AIM: Copy out all of the material below, requests included, and scale up every answer coordinate by 2.4, rounding to whole numbers with halves going up. Leave the pictures out.

THE DATA:

.....

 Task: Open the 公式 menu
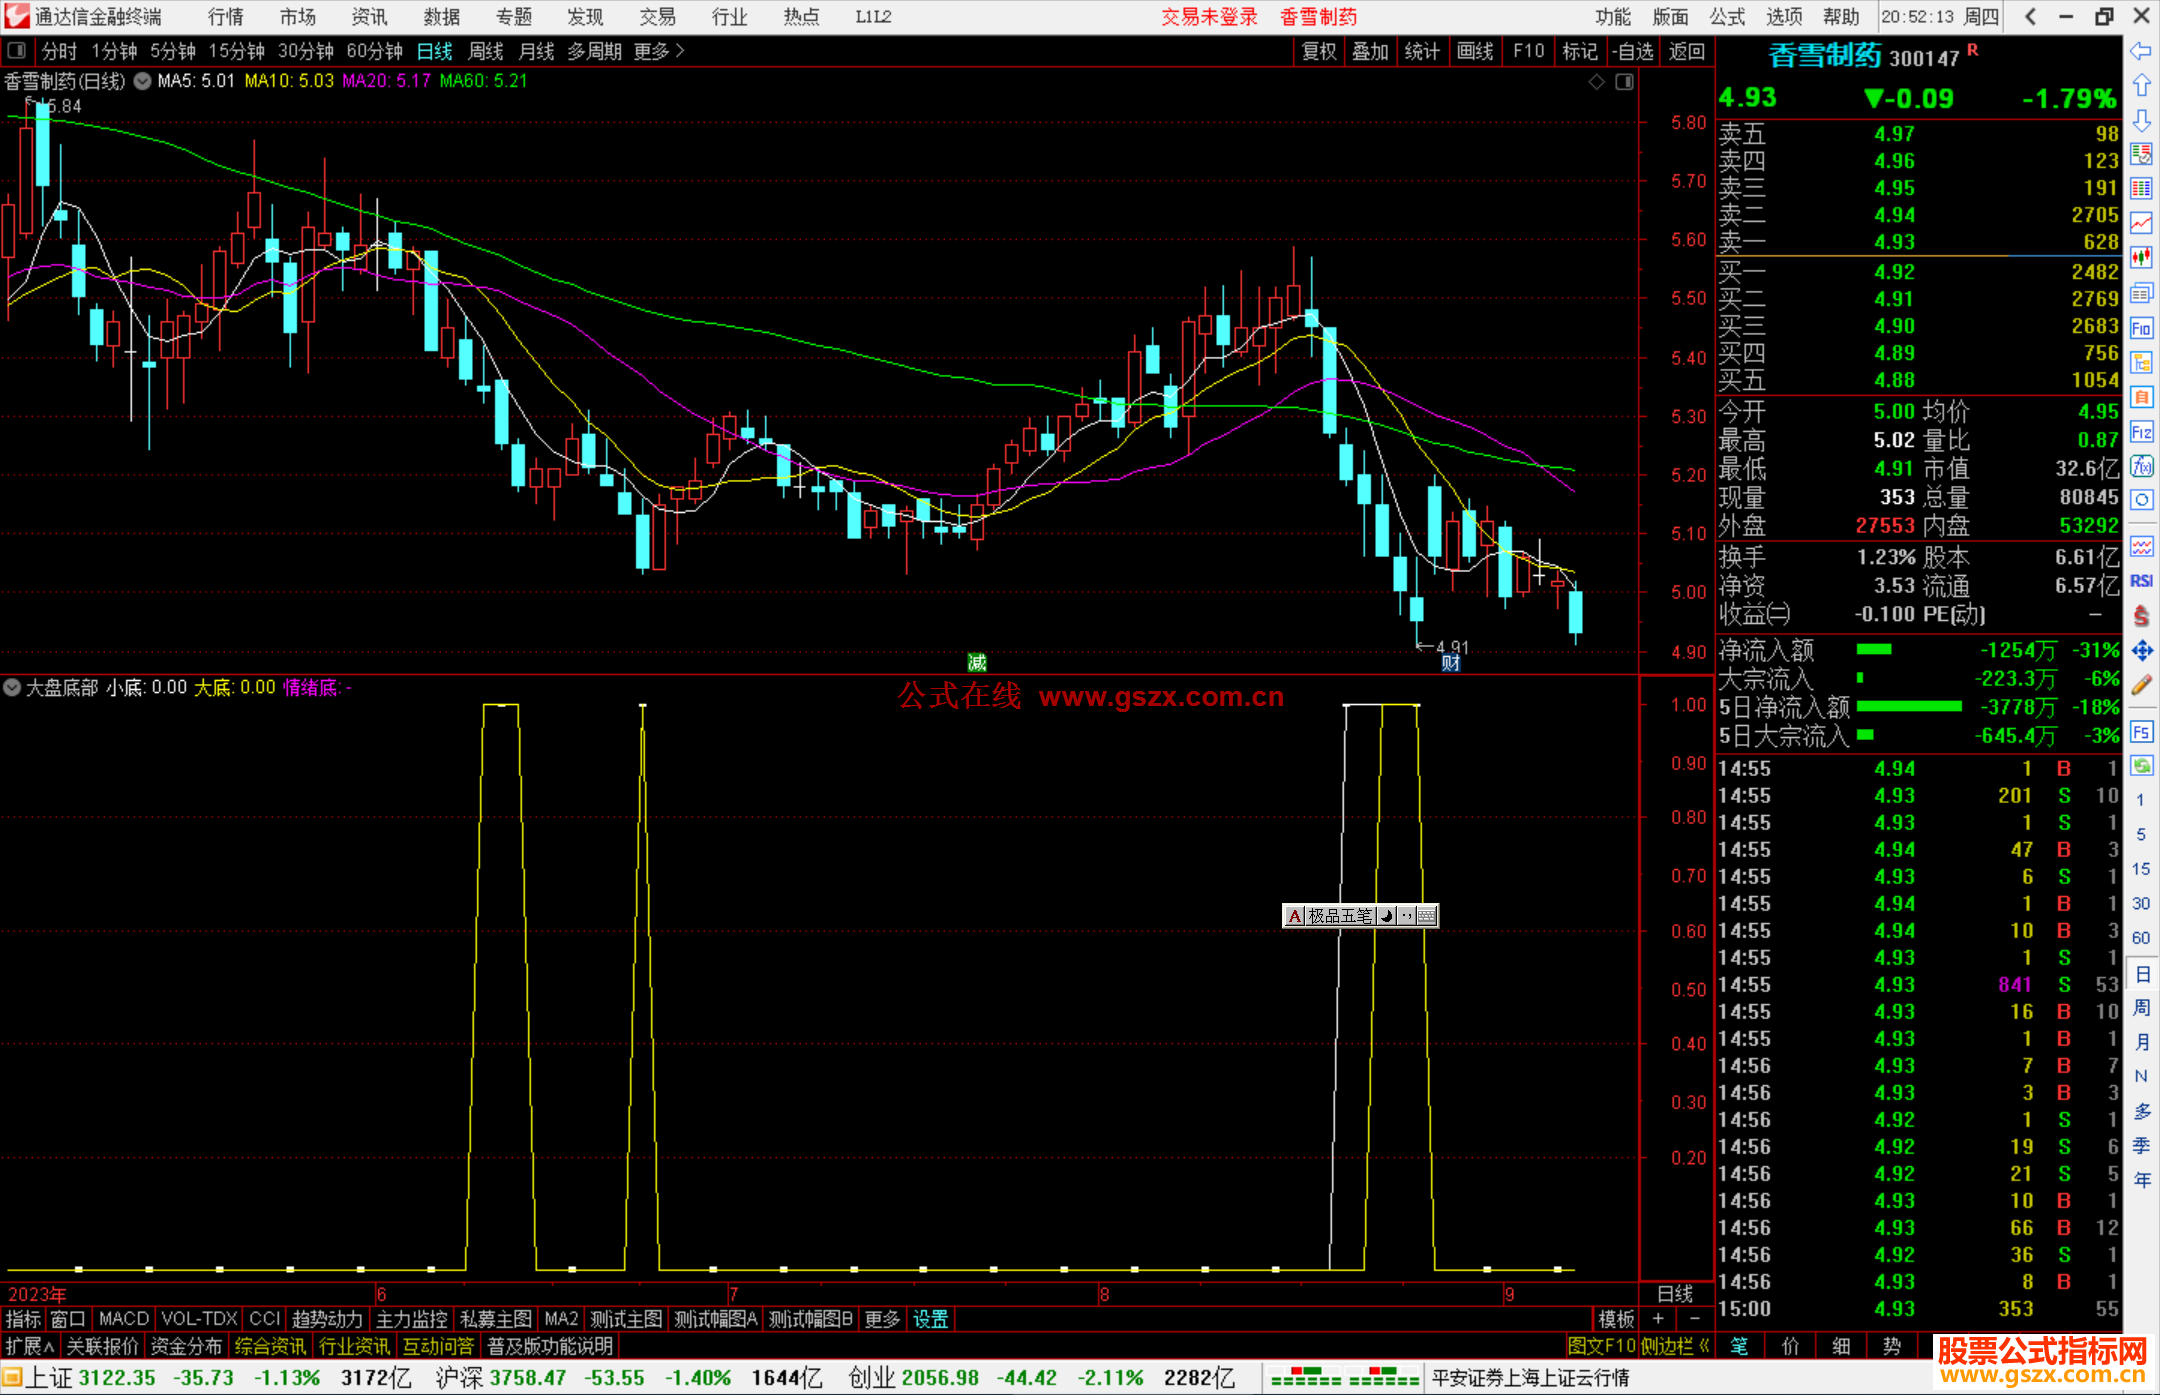[1726, 17]
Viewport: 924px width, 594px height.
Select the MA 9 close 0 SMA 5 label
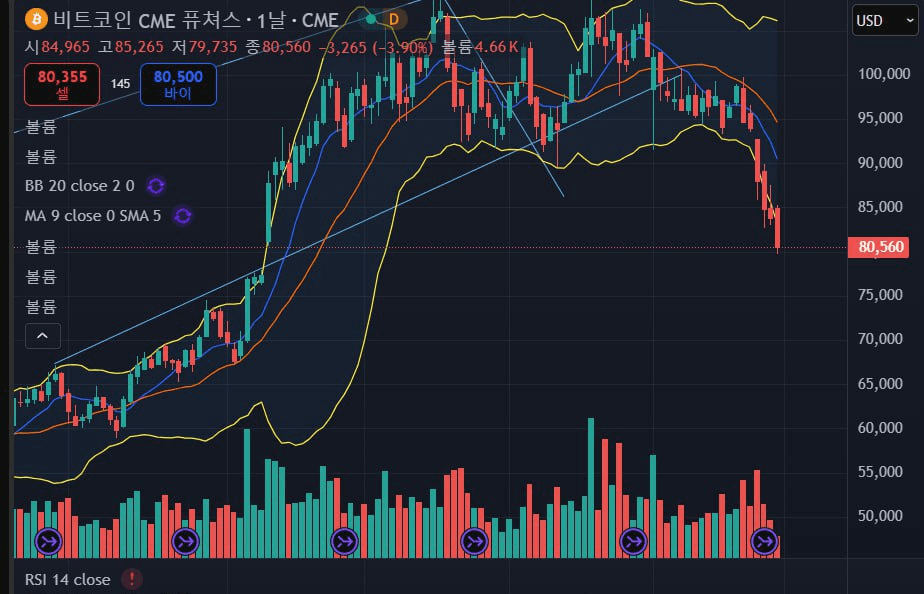93,215
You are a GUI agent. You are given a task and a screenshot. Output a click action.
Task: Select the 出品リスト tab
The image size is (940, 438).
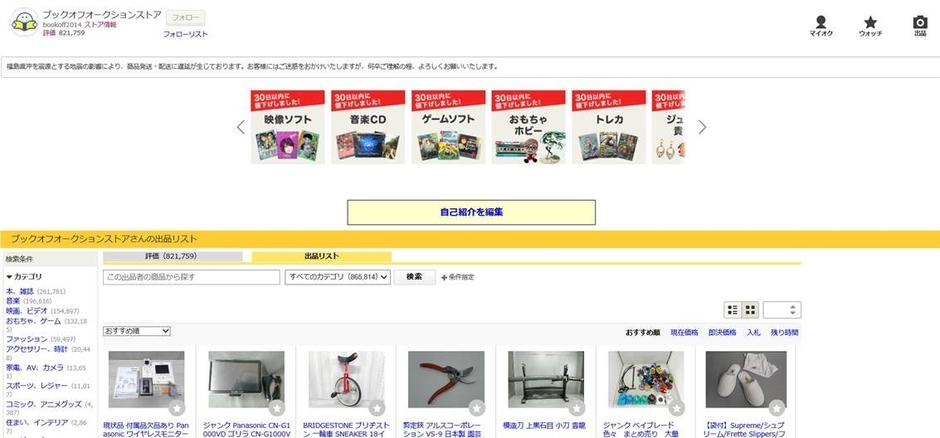pos(322,256)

.....

EXPECTED OUTPUT:
 Task: Open the 公式 menu
[4142, 41]
Viewport: 924px width, 594px height.
Select the MA 9 close 0 SMA 5 label
223,516
You are a GUI agent. You are given a task and a screenshot. Output a click action.
Task: Select the 出品リスト tab
The image size is (940, 438).
pos(773,614)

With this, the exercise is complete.